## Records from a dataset
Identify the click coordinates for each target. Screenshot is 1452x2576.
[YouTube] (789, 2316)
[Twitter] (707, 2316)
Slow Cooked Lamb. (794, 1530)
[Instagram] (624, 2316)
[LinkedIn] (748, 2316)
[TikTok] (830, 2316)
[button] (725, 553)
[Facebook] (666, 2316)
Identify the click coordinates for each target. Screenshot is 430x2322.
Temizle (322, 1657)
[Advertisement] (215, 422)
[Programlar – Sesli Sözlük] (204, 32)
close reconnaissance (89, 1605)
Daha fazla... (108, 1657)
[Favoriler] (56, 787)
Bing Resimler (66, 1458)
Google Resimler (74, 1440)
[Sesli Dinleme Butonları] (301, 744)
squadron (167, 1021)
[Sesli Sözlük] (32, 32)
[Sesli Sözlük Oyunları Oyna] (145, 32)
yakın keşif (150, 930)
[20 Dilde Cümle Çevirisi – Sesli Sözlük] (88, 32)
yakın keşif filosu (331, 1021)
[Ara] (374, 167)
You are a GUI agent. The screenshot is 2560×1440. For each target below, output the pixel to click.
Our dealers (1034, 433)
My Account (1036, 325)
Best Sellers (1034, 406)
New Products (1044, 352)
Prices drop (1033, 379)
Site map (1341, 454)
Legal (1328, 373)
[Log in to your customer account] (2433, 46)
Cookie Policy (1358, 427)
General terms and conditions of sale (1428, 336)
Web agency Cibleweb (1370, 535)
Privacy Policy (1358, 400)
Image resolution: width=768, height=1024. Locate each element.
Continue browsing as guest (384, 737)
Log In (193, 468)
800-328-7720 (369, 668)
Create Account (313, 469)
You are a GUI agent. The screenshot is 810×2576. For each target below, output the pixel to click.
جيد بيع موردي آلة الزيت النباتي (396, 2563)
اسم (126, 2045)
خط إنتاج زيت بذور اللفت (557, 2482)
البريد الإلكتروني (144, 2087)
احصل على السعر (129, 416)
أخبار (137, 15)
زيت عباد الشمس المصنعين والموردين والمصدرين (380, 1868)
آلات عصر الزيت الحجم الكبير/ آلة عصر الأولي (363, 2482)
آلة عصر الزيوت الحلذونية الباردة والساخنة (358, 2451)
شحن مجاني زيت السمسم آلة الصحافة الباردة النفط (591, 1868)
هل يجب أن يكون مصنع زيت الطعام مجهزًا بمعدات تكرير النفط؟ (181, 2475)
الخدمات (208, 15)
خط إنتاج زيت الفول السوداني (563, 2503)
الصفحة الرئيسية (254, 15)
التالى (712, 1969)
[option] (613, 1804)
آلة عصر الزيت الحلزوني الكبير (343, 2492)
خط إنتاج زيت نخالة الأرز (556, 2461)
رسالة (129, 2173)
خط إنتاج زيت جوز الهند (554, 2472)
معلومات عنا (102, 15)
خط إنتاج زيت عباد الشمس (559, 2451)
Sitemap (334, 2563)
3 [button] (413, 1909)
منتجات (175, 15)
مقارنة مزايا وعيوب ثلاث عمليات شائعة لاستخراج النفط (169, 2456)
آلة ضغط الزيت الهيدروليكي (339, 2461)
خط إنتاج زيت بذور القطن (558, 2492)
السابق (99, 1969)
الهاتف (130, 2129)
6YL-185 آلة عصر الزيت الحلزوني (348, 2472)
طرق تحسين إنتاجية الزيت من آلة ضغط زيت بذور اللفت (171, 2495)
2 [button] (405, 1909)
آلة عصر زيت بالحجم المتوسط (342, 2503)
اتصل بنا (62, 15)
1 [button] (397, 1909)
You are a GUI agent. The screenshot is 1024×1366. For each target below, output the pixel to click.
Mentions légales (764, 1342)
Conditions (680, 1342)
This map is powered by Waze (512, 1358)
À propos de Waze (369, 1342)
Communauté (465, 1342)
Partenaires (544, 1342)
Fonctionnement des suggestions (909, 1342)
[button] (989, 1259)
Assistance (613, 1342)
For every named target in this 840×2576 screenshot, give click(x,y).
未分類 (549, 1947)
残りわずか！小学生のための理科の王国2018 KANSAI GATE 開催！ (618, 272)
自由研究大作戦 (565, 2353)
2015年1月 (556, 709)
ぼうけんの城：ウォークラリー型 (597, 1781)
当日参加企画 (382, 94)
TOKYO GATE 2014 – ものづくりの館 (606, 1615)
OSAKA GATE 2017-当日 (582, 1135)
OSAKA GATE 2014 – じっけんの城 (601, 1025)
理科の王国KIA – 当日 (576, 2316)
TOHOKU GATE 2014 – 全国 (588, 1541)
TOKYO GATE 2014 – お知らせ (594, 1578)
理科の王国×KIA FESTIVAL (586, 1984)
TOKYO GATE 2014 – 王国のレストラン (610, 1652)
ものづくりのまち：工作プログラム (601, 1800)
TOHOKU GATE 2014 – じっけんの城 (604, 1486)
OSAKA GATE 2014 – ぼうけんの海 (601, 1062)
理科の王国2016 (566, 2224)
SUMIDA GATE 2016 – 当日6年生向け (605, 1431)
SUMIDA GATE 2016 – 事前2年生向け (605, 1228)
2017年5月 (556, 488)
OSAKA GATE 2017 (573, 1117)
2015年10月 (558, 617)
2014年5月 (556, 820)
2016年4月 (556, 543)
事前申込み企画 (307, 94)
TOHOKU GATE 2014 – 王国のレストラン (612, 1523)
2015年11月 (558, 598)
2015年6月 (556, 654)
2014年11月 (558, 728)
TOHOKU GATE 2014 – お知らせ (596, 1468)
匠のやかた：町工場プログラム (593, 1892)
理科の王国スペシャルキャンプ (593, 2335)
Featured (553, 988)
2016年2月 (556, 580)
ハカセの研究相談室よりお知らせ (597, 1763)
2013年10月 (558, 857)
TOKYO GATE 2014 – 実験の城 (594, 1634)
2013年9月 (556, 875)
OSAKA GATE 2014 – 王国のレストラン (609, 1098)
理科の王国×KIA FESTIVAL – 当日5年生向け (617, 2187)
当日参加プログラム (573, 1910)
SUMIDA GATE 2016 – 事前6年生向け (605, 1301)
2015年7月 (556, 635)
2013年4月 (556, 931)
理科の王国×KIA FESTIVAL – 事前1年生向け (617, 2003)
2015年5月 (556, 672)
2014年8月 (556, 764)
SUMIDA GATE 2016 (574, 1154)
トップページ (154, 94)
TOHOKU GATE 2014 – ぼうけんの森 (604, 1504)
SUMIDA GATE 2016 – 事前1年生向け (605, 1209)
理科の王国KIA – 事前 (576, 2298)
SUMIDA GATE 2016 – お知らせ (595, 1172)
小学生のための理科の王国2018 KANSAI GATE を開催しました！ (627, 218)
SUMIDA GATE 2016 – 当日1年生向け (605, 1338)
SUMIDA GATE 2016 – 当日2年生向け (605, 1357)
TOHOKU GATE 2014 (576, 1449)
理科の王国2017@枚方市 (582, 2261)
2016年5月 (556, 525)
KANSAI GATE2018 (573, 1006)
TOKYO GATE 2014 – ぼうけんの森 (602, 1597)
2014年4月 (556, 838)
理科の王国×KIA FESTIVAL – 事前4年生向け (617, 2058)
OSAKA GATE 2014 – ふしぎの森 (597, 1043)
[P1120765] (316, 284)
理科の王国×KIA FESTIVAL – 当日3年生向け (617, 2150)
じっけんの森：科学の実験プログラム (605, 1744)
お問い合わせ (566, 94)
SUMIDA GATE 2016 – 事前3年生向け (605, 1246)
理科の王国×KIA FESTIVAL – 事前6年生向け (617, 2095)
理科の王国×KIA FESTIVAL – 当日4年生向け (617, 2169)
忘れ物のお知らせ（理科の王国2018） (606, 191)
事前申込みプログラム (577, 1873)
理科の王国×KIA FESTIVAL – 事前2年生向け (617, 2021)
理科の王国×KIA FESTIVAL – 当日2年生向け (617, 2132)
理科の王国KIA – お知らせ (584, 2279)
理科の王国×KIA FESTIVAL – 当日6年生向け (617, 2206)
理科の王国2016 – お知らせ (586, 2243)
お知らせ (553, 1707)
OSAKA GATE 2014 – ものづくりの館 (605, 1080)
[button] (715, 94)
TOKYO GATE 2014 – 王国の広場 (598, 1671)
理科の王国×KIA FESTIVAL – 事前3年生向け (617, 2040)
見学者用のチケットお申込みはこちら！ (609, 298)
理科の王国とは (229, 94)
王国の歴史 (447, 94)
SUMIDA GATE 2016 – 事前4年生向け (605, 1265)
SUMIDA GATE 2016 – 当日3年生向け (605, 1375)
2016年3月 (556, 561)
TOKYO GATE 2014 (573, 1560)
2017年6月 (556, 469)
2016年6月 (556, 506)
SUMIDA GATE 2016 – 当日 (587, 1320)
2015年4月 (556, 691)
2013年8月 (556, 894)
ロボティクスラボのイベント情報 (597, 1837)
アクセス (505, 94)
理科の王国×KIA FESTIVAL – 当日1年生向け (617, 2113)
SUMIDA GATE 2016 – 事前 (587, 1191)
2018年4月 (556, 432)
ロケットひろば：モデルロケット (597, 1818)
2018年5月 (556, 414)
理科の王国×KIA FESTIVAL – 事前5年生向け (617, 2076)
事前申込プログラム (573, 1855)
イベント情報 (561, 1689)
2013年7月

## AIM OF THE EXERCISE
Could you please retype the lines from the start of the data through the line with "[Programlar – Sesli Sözlük] (204, 32)", both included, and nothing else?

## WRITTEN ANSWER
Identify the click coordinates for each target. Screenshot is 1452x2576.
[YouTube] (789, 2316)
[Twitter] (707, 2316)
Slow Cooked Lamb. (794, 1530)
[Instagram] (624, 2316)
[LinkedIn] (748, 2316)
[TikTok] (830, 2316)
[button] (725, 553)
[Facebook] (666, 2316)
Identify the click coordinates for each target. Screenshot is 430x2322.
Temizle (322, 1657)
[Advertisement] (215, 422)
[Programlar – Sesli Sözlük] (204, 32)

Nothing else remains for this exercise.